GIVEN INFORMATION
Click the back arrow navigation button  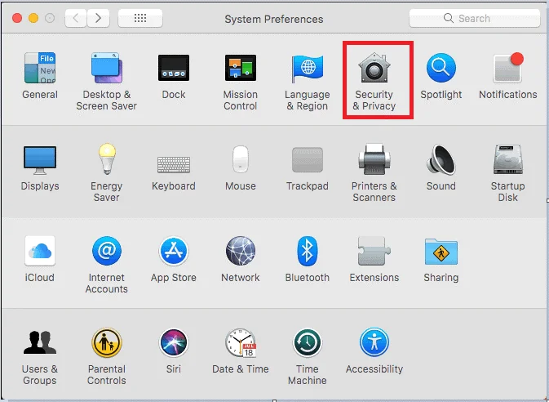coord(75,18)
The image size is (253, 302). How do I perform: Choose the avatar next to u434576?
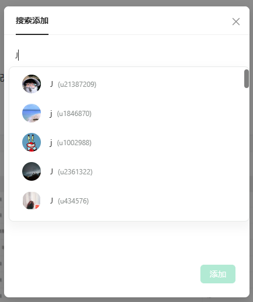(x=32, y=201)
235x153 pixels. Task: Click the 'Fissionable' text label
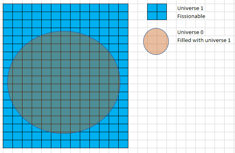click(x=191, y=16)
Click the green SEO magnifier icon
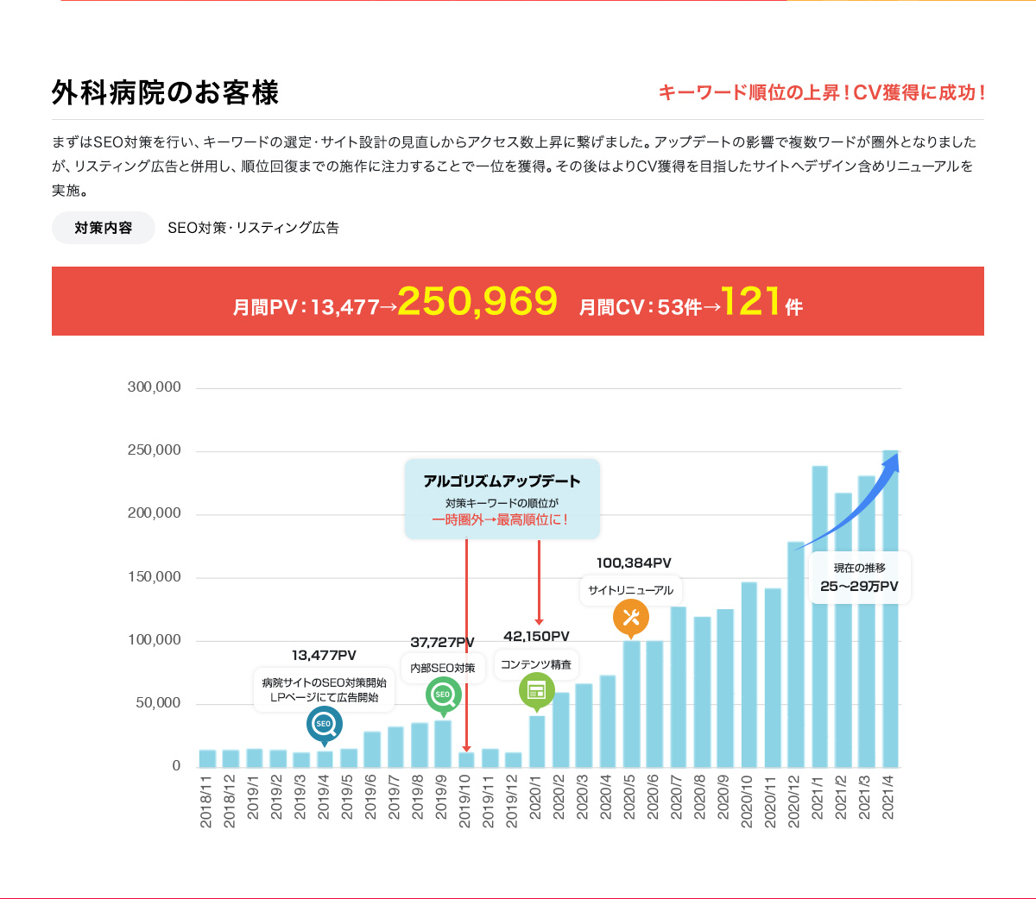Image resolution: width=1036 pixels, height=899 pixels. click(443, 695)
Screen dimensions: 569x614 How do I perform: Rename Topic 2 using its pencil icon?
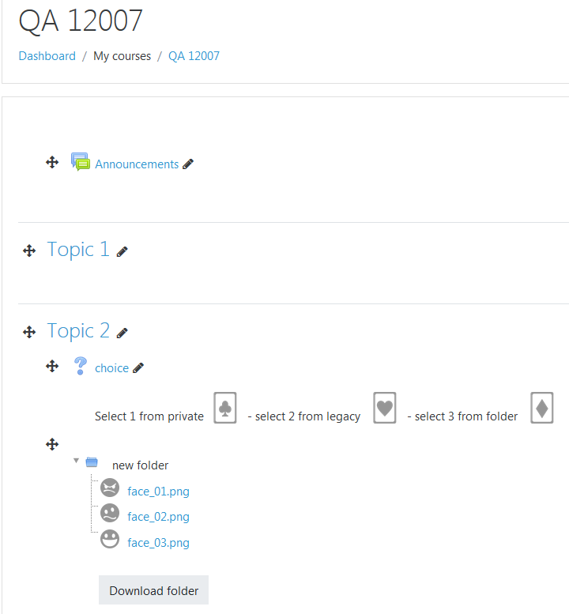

EXERCISE
Copy the line showing "Click the green SEO magnifier icon" exactly, along with each line after it through the end of the material above. Pictures stay out.

EXERCISE RESULT
Click the green SEO magnifier icon
Image resolution: width=1036 pixels, height=899 pixels. click(443, 695)
Screen dimensions: 569x614 How do I perform: Rename Topic 2 using its pencil icon?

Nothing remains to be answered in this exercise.